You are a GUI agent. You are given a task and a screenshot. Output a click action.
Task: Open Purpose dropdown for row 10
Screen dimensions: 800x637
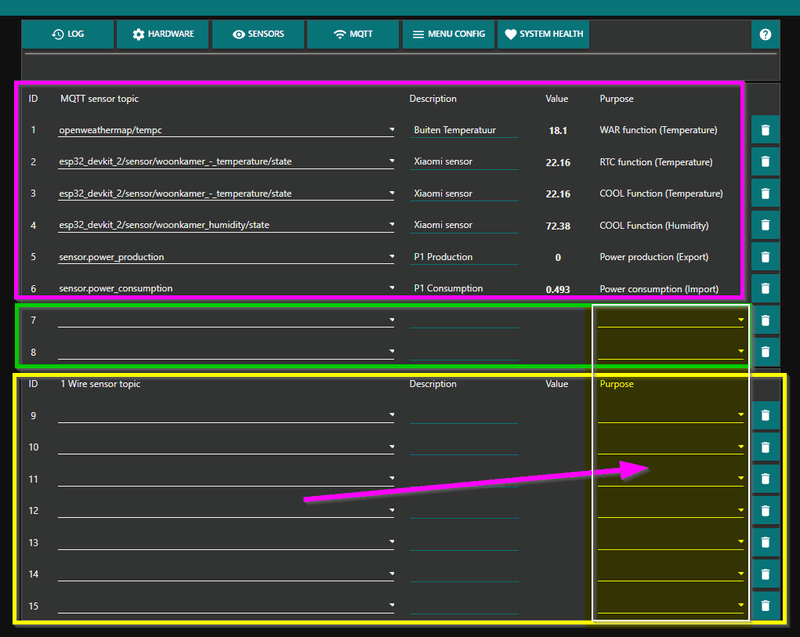671,447
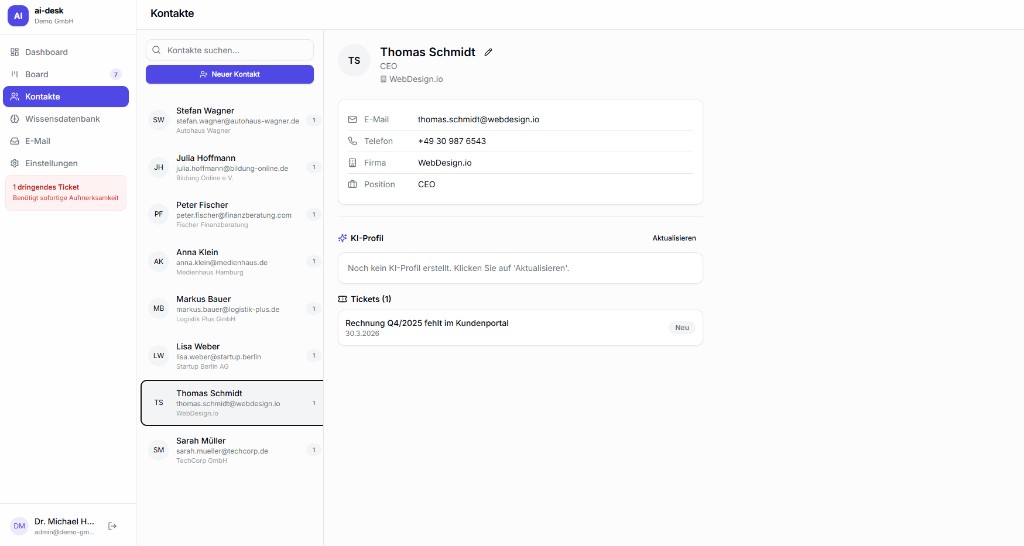Image resolution: width=1024 pixels, height=546 pixels.
Task: Open the 1 dringendes Ticket alert
Action: pyautogui.click(x=65, y=192)
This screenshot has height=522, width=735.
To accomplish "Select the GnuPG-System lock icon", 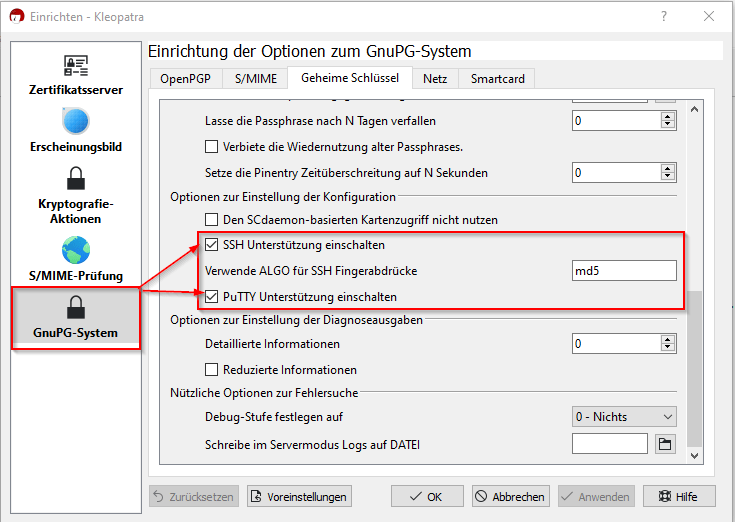I will [x=76, y=308].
------
## WHAT THIS TASK INVOLVES:
The lines to return are those holding the string "screenshot" anywhere in the listing above.

## PROBLEM SOLUTION:
You are a GUI agent. You are given a task and a screenshot. Output a click action.
This screenshot has height=522, width=735.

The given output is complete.